Comenzaron los tales polvos a hacer su operación, y el infeliz enfermo a rabiar, acosado de unos dolores infernales que le despedazaban las entrañas. Alborotóse la casa, llamaron al médico, que no era lerdo, dijéronle al punto que tomó la bebida que había ordenado, había empezado con aquellas ansias y dolores. Entonces pide el médico la receta, la guarda, hace traer la botella y el vaso que aún tenía polvos asentados, los ve, los prueba, y grita lleno de susto:

- Al enfermo lo han envenenado, ésta no es magnesia sino arsénico; que traigan aceite y leche tibia, pero mucha y pronto.

Se trajo todo al instante, y con estos y otros auxilios, dizque se alivió el enfermo. Así que lo vio fuera de peligro preguntó de qué botica se había traído la bebida. Se lo dijeron y dio parte al protomedicato, manifestando su receta, el mozo que fue a la botica, y la botella y vaso como testigos fidedignos de mi atolondramiento.

Los jueces comisionaron a otro médico; y acompañado del escribano fue a casa de mi amo, quien se sorprendió con semejantes visitas.

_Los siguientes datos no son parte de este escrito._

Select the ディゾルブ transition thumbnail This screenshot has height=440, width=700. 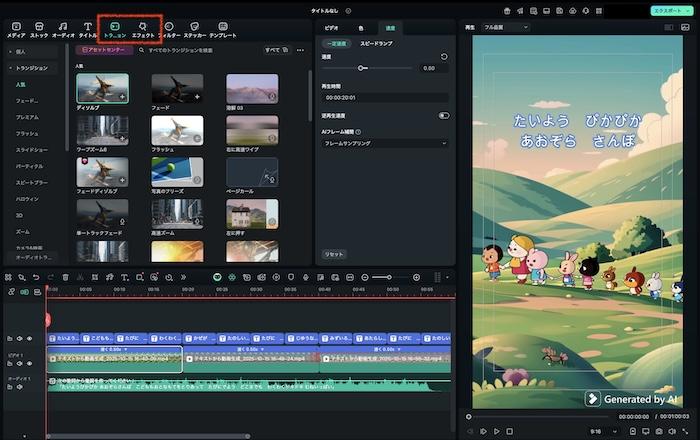click(x=101, y=88)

No hubo remedio: el pobre de mi amo subió en el coche con aquellos señores, poniéndome una cara de herrero mal pagado, y mirándome con bastante indignación, dijo al cochero que fuera para su casa, donde debía entregar la multa. Yo, apenas se alejó el coche un poco, entré a la trasbotica, saqué un capotillo que ya tenía y mi sombrero, y le dije al oficial:

- Don José, yo me voy, porque si el amo me halla aquí, me mata. Déle usted las gracias por el bien que me ha hecho, y dígale que perdone esta diablura, que fue un mero accidente.

Ninguna persuasión del oficial fue bastante a detenerme. Me fui acelerando el paso, sintiendo mi desgracia y consolándome con que a lo menos había salido mejor que de casa de Chanfaina y de don Agustín.

En fin, quedándome hoy en este truco y mañana en el otro pasé veinte días, hasta que me quedé sin capote ni chaqueta; y por no volverme a ver descalzo y en peor estado, determiné ir a servir de cualquier cosa al doctor Purgante, quien me recibió muy bien, como se dirá en el capítulo que sigue.